A METHOD FOR ESTIMATING THE ACCURACY OF THE TIE POINTS CLOUD: THE CASE STUDY OF PALAZZO DE FALCO
Keywords: Close-Range photogrammetry, Error budget, Propagation of variance, Algorithm
Abstract. In the context of cultural heritage documentation and conservation, an accurate 3D model is essential to properly describe an artifact of historical relevance and provide the expert user with verified metric data. In this paper we propose a workflow aimed at estimating errors in the image orientation steps, which is useful for improving the accuracy of the sparse cloud (composed of Tie Points). Some parameters provided as input to the processing software, often overlooked by the user in favour of the default ones, are analysed. Specifically, tests are carried out using the commercial software package Agisoft Metashape and involve the analysis of three parameters: (i) the accuracy of measuring the Ground Control Points (GCPs) provided by the user; (ii) the accuracy of the Tie Points (TPs) computed by the software; and (iii) the accuracy of collimating the GCPs on the image.
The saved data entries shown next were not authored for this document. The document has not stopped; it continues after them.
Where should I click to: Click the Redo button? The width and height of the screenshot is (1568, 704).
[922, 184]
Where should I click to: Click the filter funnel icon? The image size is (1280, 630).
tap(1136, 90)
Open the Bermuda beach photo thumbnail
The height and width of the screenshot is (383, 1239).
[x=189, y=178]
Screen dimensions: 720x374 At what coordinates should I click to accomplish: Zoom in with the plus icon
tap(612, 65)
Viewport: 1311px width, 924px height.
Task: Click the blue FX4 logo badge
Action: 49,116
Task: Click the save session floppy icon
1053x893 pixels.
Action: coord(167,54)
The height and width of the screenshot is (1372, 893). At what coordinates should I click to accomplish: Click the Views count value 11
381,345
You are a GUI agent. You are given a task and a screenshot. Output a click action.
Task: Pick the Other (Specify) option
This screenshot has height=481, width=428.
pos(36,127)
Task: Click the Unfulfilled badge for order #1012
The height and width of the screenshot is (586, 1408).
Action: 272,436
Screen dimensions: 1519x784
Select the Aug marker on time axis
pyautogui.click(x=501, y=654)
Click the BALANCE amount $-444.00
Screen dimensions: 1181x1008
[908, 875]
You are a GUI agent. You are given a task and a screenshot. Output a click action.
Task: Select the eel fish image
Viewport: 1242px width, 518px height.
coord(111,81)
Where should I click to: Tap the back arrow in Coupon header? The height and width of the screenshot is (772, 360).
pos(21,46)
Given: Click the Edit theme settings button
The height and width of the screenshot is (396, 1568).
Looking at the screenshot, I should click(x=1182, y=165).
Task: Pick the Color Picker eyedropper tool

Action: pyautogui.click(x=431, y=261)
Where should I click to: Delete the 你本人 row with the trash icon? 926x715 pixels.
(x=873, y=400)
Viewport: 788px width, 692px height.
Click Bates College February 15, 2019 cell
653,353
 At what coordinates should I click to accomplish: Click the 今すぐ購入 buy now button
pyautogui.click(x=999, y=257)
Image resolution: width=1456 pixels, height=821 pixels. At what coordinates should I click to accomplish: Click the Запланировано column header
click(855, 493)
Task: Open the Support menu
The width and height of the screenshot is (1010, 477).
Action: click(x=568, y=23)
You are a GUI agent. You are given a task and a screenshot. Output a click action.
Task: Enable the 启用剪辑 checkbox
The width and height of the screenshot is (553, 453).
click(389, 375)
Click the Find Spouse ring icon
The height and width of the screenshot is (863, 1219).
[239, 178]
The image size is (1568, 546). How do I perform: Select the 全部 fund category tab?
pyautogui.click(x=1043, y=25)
The accuracy of the GCPs is estimated by implementing the formulas of error propagation in MATLAB, considering the three concurring sources of error: the coordinate measurement with the Total Station (TS), the coordinate transformation from the local system to the UTM/ETRF00 System, and the GNSS measurement for estimating the transformation parameters. The transformation parameters are calculated using the Bursa Wolf method. The collimation accuracy of GCPs on the image is estimated by the reprojection error of each single GCPs on the image plane. The accuracy of the GCPs will be estimated by the standard error per unit weight (SEUW), accurate GCPs being expected to have a SEUW value close to unity. SEUW is also the overall indicator for estimating the accuracy of the TPS cloud because it is influenced, in different ways, by all three parameters analysed. Test Area is a historic building located in the town of Fisciano, a few kilometres from the city of Salerno, known as Palazzo De Falco. The results highlight how these parameters, if not properly considered, can significantly affect the final 3D model.